## PROBLEMS TO SOLVE
**a.** In the game-of-the-year post, rewrite the passage between "This is not" and "- best gameplay.", inclusive, with "Sony Santa Monica" changed to "Santa Monica Studio".
**b.** Return the entries between the lines holding "This screenshot has width=1284, height=780." and "Action: [227, 19]", inclusive, word for word.

## EXTRACTED TEXT

Sunday, January 16, 2011

Best of 2010 - Game of the Year.

2010 saw relatively few ultra-blockbusters, compared to years past. Sure, we got a new Halo, a new God of War and a new magnum opus from Rockstar - but many of the best games this year were lesser-known titles from smaller developers. There are a great many games in 2010 that I would give a heartfelt endorsement to, but I can't include them all. Notable titles which are either hugely impressive or immensely enjoyable, but absent from this list are Alan Wake, Dead Rising 2, Vanquish, Assassin's Creed: Brotherhood and Heavy Rain.

What remains are the seven best games of the year. Call it a top 5, plus the game of the year and its runner-up. If you're looking back at the year that was, wondering what games you missed that were remarkably fun, incredibly polished or just all-around awesome? Look no further. There are the titles that defined 2010. These are the games of the year.


Acknolwedgment -
best performance (Liam O'Brein as War).
Honorable mention - best art direction.

All due props to Minecraft, Angry Birds and Limbo, but for me this was 2010's Little Game That Could. The first effort from Vigil Games is an explosion of imagination and an homage to the best in gaming. It is the structure of The Legend of Zelda, the shocking brutality of God of War and the ultra-stylish combat of Devil May Cry, thrown into a blender and pureed until smooth - pared back to become instantly accessible, and seasoned with a sprinkling of inspiration from some of the best moments in gaming of the past five years. Throw in fantastic art direction and a story that leaves you desperate for a sequel, and you've got the first must-play game of 2010.

This is not concept art. This is a screenshot.

Winner - best art direction, best presentation.

Sony Santa Monica have been putting other developers in their place ever since the Hydra roared in 2005, and God of War III is one of those rare shockers where a developer's first game on a new console is jaw-droppingly impressive. With expansions to gameplay and intuitive new improvements to the series' trademark quick-time events, God of War III is a pleasure to play - but like the first two titles, what sears the game into your memory are the boss encounters that redefine the (terribly-overused) term "epic", and presentation that puts all other games to shame.

Honorable mention -
best soundtrack, best art direction, best presentation.
Winner - best gameplay.

## DATASET RECORDS
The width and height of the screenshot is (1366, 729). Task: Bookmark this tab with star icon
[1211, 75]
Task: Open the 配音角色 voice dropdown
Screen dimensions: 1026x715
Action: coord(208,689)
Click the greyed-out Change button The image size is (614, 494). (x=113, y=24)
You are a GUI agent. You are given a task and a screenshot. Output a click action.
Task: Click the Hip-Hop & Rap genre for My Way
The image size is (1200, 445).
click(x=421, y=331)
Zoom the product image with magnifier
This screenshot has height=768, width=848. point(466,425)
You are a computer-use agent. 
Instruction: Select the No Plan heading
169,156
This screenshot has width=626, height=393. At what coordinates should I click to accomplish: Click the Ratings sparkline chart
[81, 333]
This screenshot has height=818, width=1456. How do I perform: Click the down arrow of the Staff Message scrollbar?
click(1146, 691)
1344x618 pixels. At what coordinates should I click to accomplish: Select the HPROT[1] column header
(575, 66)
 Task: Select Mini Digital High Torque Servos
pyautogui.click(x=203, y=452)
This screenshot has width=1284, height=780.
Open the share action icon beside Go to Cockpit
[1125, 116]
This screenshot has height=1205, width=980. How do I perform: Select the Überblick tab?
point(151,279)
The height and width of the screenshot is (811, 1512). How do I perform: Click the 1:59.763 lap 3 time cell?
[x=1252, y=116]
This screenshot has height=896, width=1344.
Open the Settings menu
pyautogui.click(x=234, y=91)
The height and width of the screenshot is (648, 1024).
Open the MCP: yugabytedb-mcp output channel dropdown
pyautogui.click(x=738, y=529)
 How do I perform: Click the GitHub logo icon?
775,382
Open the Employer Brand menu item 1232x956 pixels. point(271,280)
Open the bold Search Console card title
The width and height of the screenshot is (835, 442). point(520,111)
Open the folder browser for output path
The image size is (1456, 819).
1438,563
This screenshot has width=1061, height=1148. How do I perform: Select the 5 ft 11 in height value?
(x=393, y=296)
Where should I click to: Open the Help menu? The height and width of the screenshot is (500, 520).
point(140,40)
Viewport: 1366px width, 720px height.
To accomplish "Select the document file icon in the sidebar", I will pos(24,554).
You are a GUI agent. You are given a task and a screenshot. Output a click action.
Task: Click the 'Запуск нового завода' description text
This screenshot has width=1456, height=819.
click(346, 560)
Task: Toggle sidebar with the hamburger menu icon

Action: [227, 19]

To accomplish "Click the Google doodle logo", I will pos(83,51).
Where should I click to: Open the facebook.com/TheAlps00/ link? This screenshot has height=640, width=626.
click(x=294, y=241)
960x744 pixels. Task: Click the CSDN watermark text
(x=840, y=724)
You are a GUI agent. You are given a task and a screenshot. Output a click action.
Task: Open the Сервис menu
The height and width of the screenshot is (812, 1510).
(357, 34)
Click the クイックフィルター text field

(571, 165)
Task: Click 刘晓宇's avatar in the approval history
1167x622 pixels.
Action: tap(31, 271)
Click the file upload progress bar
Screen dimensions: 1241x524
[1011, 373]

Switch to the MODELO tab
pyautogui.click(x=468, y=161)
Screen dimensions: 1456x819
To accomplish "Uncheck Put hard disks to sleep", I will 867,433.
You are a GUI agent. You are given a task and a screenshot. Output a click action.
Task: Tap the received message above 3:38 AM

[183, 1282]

## ANSWERS TO THE EXERCISE
**a.**
This is not concept art. This is a screenshot.

Winner - best art direction, best presentation.

Santa Monica Studio have been putting other developers in their place ever since the Hydra roared in 2005, and God of War III is one of those rare shockers where a developer's first game on a new console is jaw-droppingly impressive. With expansions to gameplay and intuitive new improvements to the series' trademark quick-time events, God of War III is a pleasure to play - but like the first two titles, what sears the game into your memory are the boss encounters that redefine the (terribly-overused) term "epic", and presentation that puts all other games to shame.

Honorable mention -
best soundtrack, best art direction, best presentation.
Winner - best gameplay.

**b.**
This screenshot has width=1284, height=780.
Open the share action icon beside Go to Cockpit
[1125, 116]
This screenshot has height=1205, width=980. How do I perform: Select the Überblick tab?
point(151,279)
The height and width of the screenshot is (811, 1512). How do I perform: Click the 1:59.763 lap 3 time cell?
[x=1252, y=116]
This screenshot has height=896, width=1344.
Open the Settings menu
pyautogui.click(x=234, y=91)
The height and width of the screenshot is (648, 1024).
Open the MCP: yugabytedb-mcp output channel dropdown
pyautogui.click(x=738, y=529)
 How do I perform: Click the GitHub logo icon?
775,382
Open the Employer Brand menu item 1232x956 pixels. point(271,280)
Open the bold Search Console card title
The width and height of the screenshot is (835, 442). point(520,111)
Open the folder browser for output path
The image size is (1456, 819).
1438,563
This screenshot has width=1061, height=1148. How do I perform: Select the 5 ft 11 in height value?
(x=393, y=296)
Where should I click to: Open the Help menu? The height and width of the screenshot is (500, 520).
point(140,40)
Viewport: 1366px width, 720px height.
To accomplish "Select the document file icon in the sidebar", I will pos(24,554).
You are a GUI agent. You are given a task and a screenshot. Output a click action.
Task: Click the 'Запуск нового завода' description text
This screenshot has width=1456, height=819.
click(346, 560)
Task: Toggle sidebar with the hamburger menu icon

Action: [227, 19]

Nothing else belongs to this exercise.